The truth is it’s hard to hear that our complacency is harmful to others. It’s painful to be told that our way of living is victimising our peers. And, frankly, it’s difficult to make changes to the way we live. But morality should never be affected by the sunk-cost fallacy. We should never say ‘well it’s always been this way so why change now?’ Our comfort is not worth innocent people dying and it saddens me that it’s taken this much for me to even to do the necessary research to realise my white privilege and fragility.
The system isn’t broken; it’s loaded. It was designed to be oppressive. And it’s the obligation of everyone who’s in any way benefited from it to make sure it continues this way no longer.
Maybe my voice and my words won’t make much difference. I don’t expect to have opened anyone’s eyes or changed anyone’s minds. I also know, however, that I can’t remain silent or inactive on this matter. I know I’ve reflected upon myself as a result of this movement and I hope that other people can say the same. We don’t need to have said anything new or insightful to show our support, we just need to be willing to listen and willing to act.

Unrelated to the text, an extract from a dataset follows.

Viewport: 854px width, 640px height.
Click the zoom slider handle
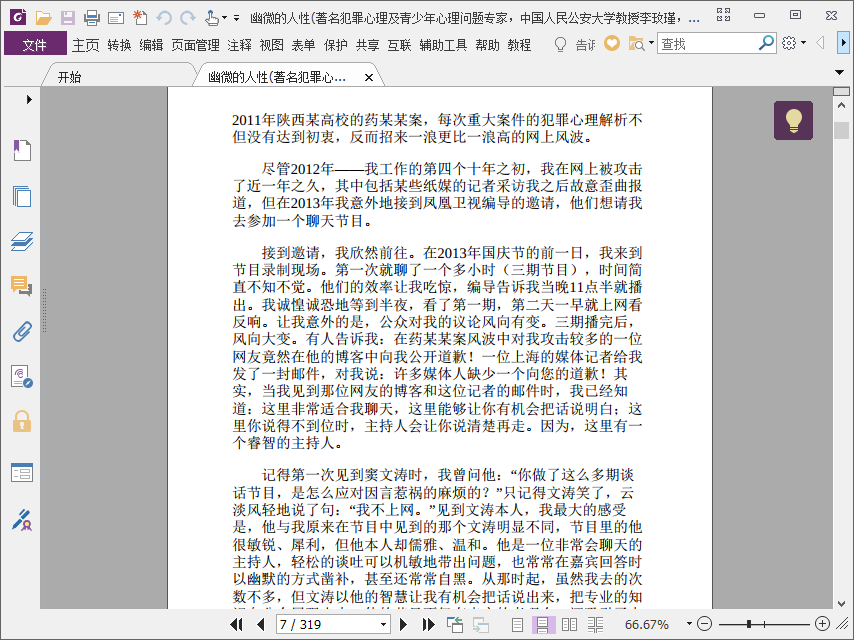749,624
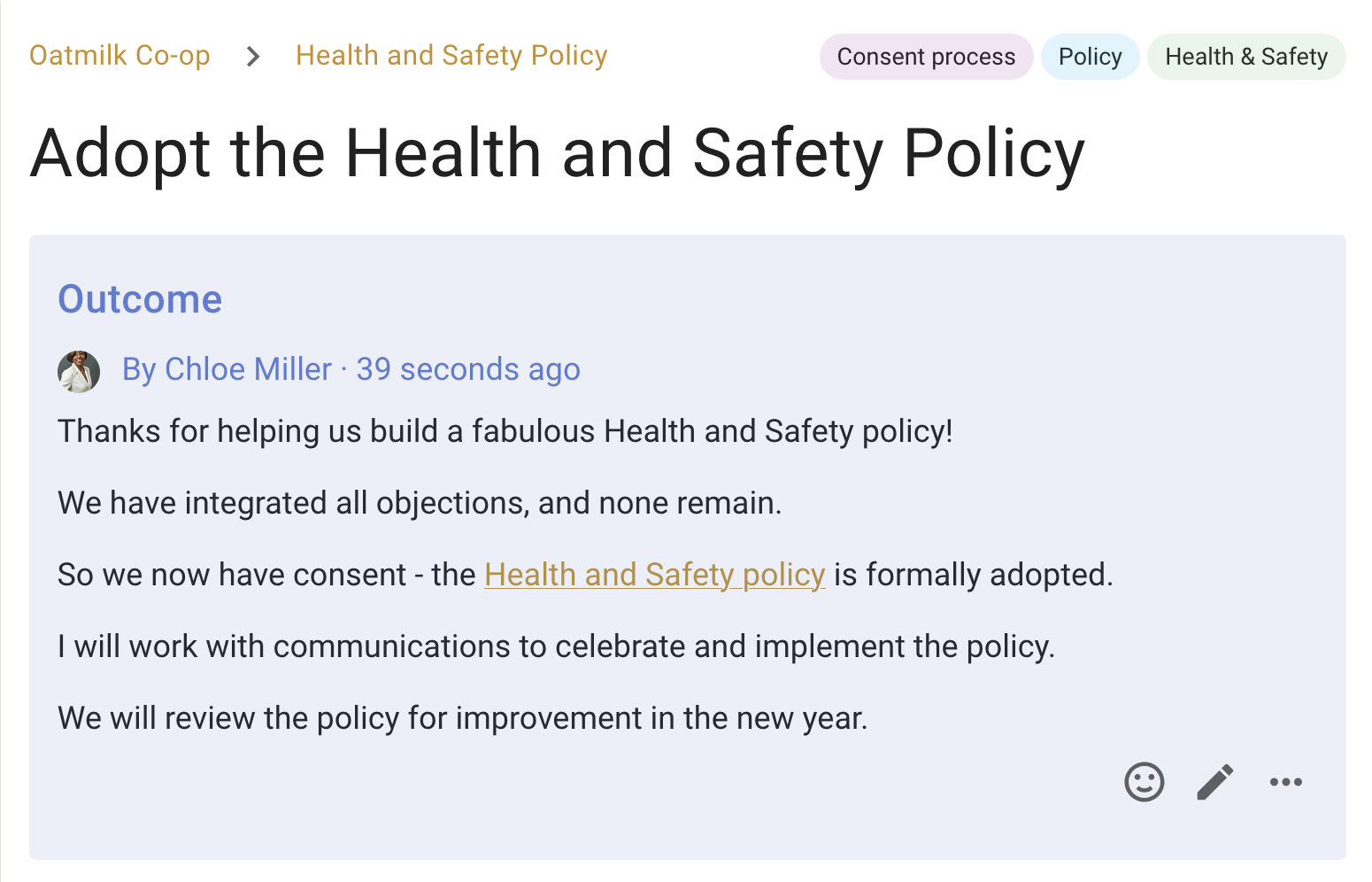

I’ve attached below a link to a webpage I found useful for educating myself and finding places to donate, as well as a link to one of many YouTube videos which are donating their ad revenue to Black Lives Matter so you can support the cause even if you’re struggling with money yourself. I know there are thousands of other helpful sites and resources, please feel free to send any to me or anyone you know to help with the cause. I’m sorry it took people like myself so long to listen.